Written request 1:
In the passage about NLDC and the Fort Trumbull property titles, which two current council members also served on the council that named NLDC the city's agent?
Written request 2:
Copy the passage about NLDC and the Fort Trumbull property titles word for word, from "Pero downplayed the" up to and including "project is complete.".
Written request 3:
Carry on the passage about NLDC and the Fort Trumbull property titles, picking up after its final sentence.

Provided text:
....................

Londregan did not return repeated phone calls requesting further comment.

Mayor Margaret Curtin and Councilor Rob Pero are the only members of the current council who remain from the body that voted to name NLDC the city's agent.

Pero downplayed the fact that NLDC still holds titles to property in Fort Trumbull.

“It's not a major issue,” he said.

Pero speculated that the failure of NLDC to transfer the titles to the city is due to administrative delays due to the agency's lack of funding and staff.

There is evidence that there is stagnation with the agency.

NLDC's Web site, for instance, lists erroneous information, such as indicating David Goebel as the executive director, a position he has not held since 2005.

Pero also noted that at some point NLDC will cease to exist.

The city would gain the titles to the property should it sever its relationship with the agency before the project is complete.

....................

Available data:
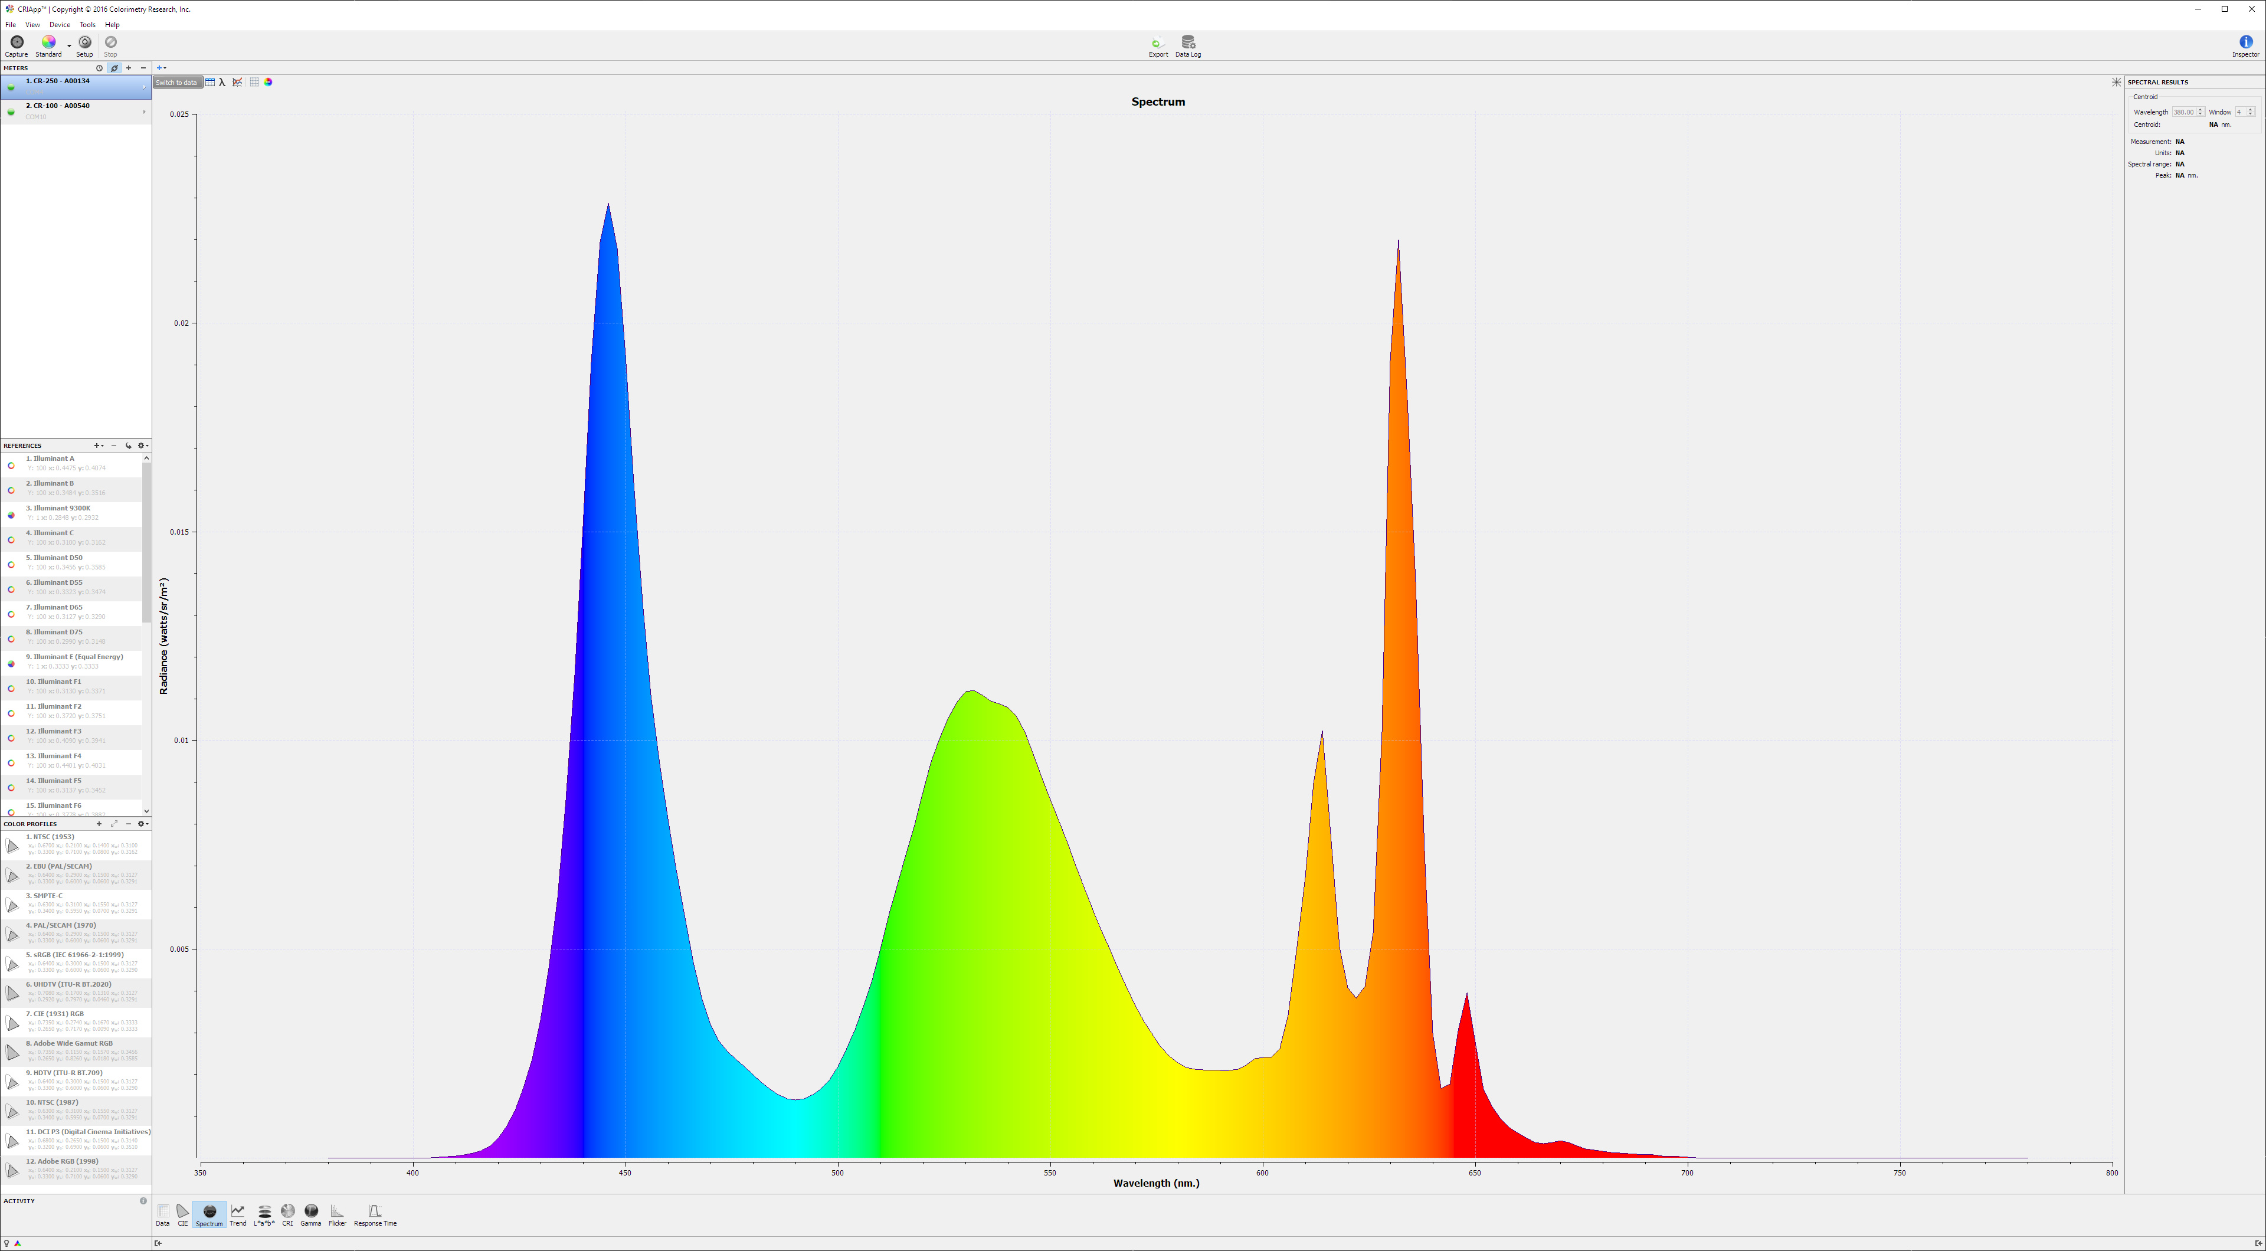Open the Tools menu
The image size is (2266, 1251).
[x=87, y=25]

....................

Final result 1:
Mayor Margaret Curtin and Councilor Rob Pero.

Final result 2:
Pero downplayed the fact that NLDC still holds titles to property in Fort Trumbull.

“It's not a major issue,” he said.

Pero speculated that the failure of NLDC to transfer the titles to the city is due to administrative delays due to the agency's lack of funding and staff.

There is evidence that there is stagnation with the agency.

NLDC's Web site, for instance, lists erroneous information, such as indicating David Goebel as the executive director, a position he has not held since 2005.

Pero also noted that at some point NLDC will cease to exist.

The city would gain the titles to the property should it sever its relationship with the agency before the project is complete.

Final result 3:
The city has had a historically tempestuous relationship over the last decade with NLDC, which was originally funded by the state under the now disgraced Governor John G. Rowland.

Connecticut's Department of Economic and Community Development, which provided NLDC with its initial injection of cash, acts as a “mortgage holder” over the Fort Trumbull project.

In the midst of the municipal election season in August 2005, the City Council's frustration with NLDC reached a fever pitch, and it voted to disengage, or essentially fire, the agency and called for the resignation of Goebel and President Michael Joplin.

Subsequently, the City Council made amends with the agency, though Goebel resigned and was replaced on an interim basis with Greg Coenen, a position he holds today.

Coenen directed questions regarding the status of the titles in Fort Trumbull to NLDC legal counsel Ed O'Connell of the New London firm of Waller, Smith and Palmer.

“The fine points of the law are best addressed by our attorneys,” he said.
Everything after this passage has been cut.